Deploying CNNs on FPGAs faces a fundamental trade-off between stringent resource constraints and low-latency requirements. Method: This paper proposes a resource-driven, adaptive convolution IP core design methodology. It constructs a parameterized, configurable convolution IP library enabling joint optimization of DSP usage, logic resources, and fixed-point precision—ensuring cross-architecture portability and scalability. Four adaptive IP cores, tailored to distinct resource budgets, are implemented in VHDL with fixed-point arithmetic and augmented with a resource-aware dynamic configuration mechanism. Results: Evaluated on the Xilinx Zynq UltraScale+ platform, the approach maintains real-time inference while significantly improving resource utilization and deployment flexibility. Compared to state-of-the-art FPGA-based CNN accelerators, it achieves superior performance–resource efficiency and broader applicability across diverse CNN models and FPGA devices.
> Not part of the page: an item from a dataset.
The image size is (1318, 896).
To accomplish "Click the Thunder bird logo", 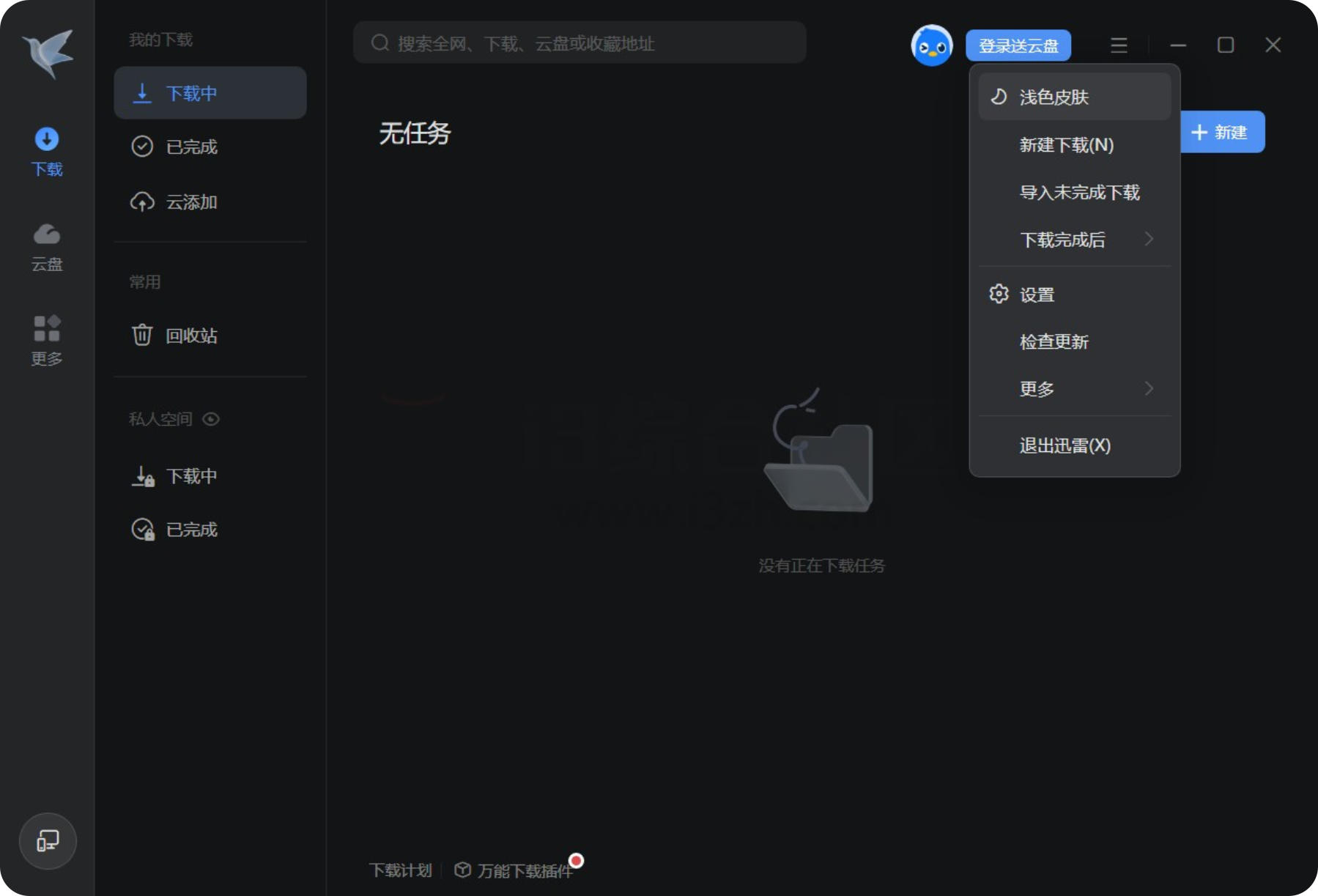I will point(46,53).
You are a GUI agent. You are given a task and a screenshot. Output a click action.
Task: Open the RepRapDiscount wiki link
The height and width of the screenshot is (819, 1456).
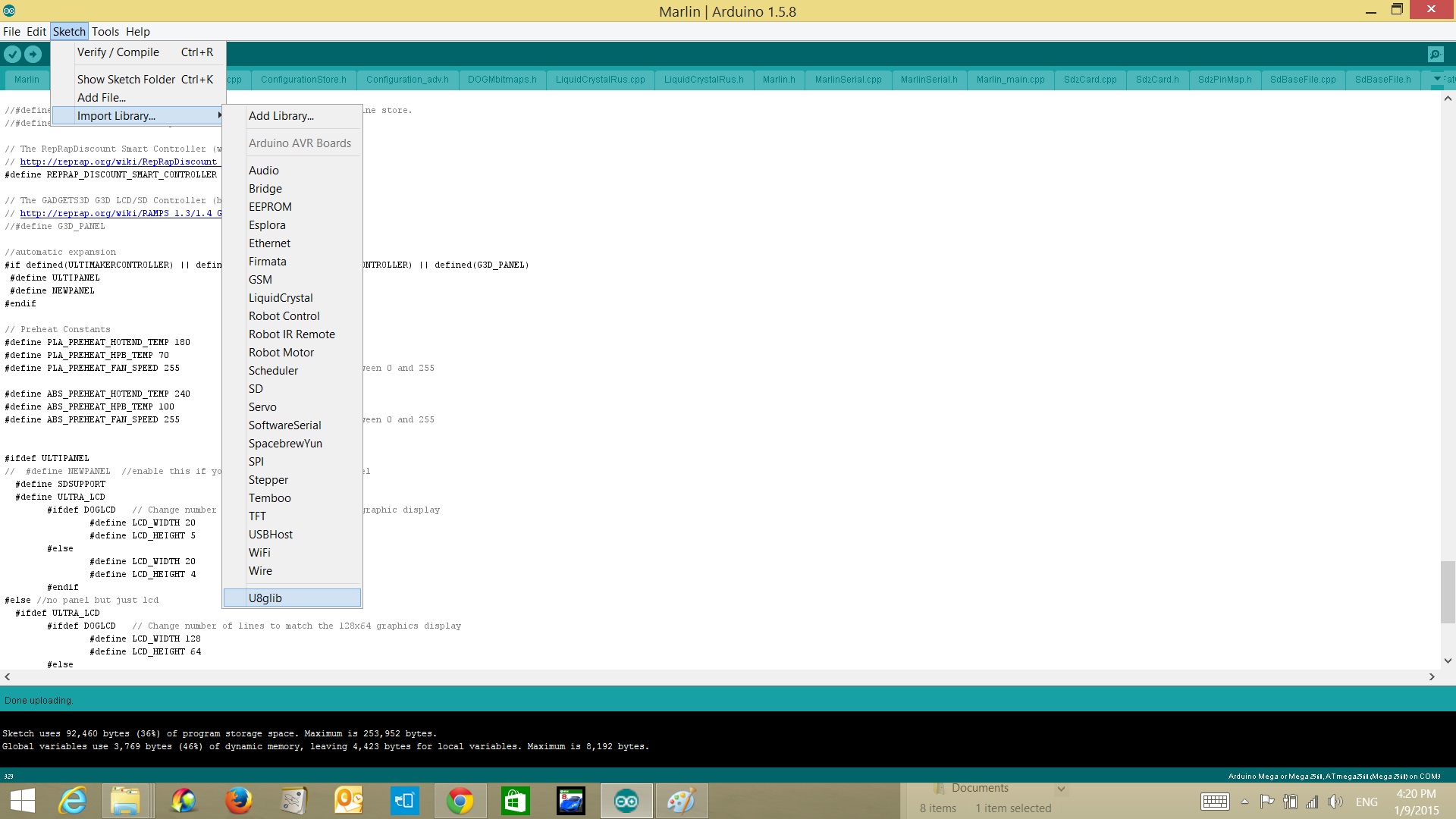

The increasing demand for real-time, low-latency artificial intelligence applications has propelled the use of Field-Programmable Gate Arrays (FPGAs) for Convolutional Neural Network (CNN) implementations. FPGAs offer reconfigurability, energy efficiency, and performance advantages over GPUs, making them suitable for edge devices and embedded systems. This work presents a novel library of resource-efficient convolution IPs designed to automatically adapt to the available FPGA resources. Developed in VHDL, these IPs are parameterizable and utilize fixed-point arithmetic for optimal performance. Four IPs are introduced, each tailored to specific resource constraints, offering flexibility in DSP usage, logic consumption, and precision. Experimental results on a Zynq UltraScale+ FPGA highlight the trade-offs between performance and resource usage. The comparison with recent FPGA-based CNN acceleration techniques emphasizes the versatility and independence of this approach from specific FPGA architectures or technological advancements. Future work will expand the library to include pooling and activation functions, enabling broader applicability and integration into CNN frameworks.